»»

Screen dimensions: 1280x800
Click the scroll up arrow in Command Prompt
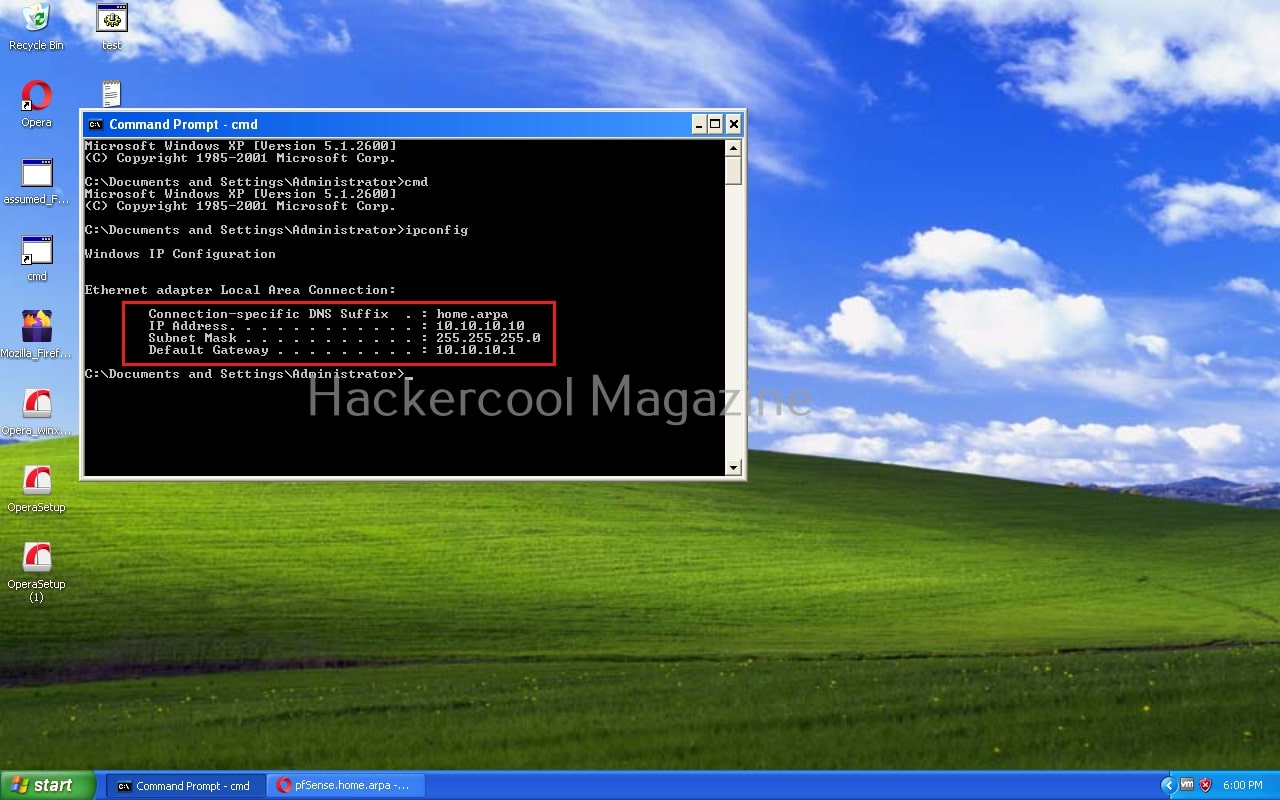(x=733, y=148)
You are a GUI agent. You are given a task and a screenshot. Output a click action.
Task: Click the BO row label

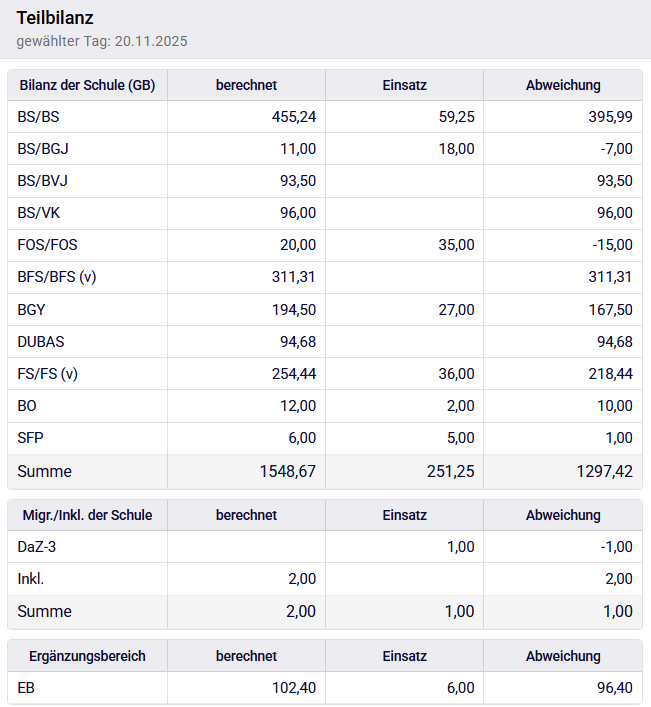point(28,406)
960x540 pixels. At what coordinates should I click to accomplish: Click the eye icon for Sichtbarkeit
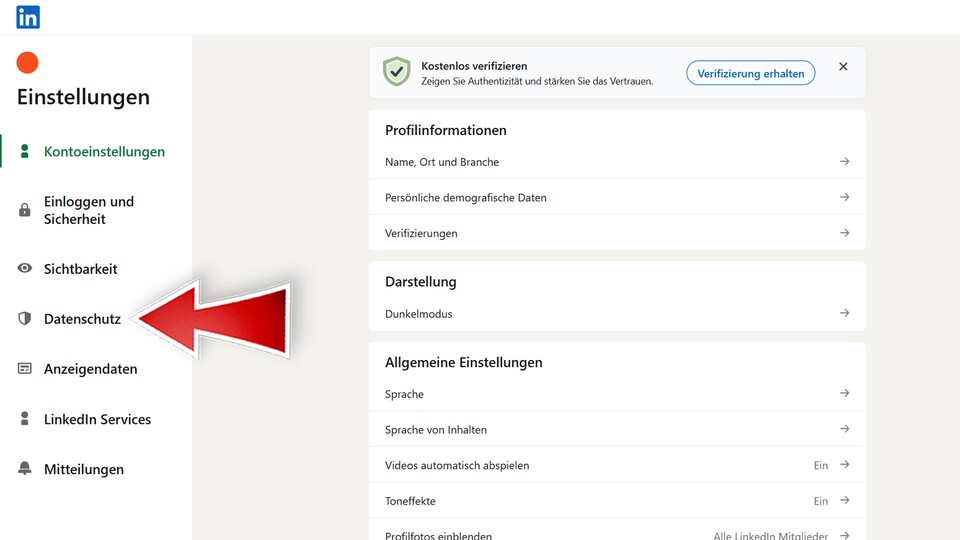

««

TASK:
Write out the items above again with "Command Prompt" swapped for "PowerShell", changing nothing else. Omit the pictures.

RESULT BELOW:
Screen dimensions: 1280x800
Click the scroll up arrow in PowerShell
(x=733, y=148)
You are a GUI agent. You are given a task and a screenshot. Output a click action.
Task: Click the BO row label

point(28,406)
960x540 pixels. At what coordinates should I click to accomplish: Click the eye icon for Sichtbarkeit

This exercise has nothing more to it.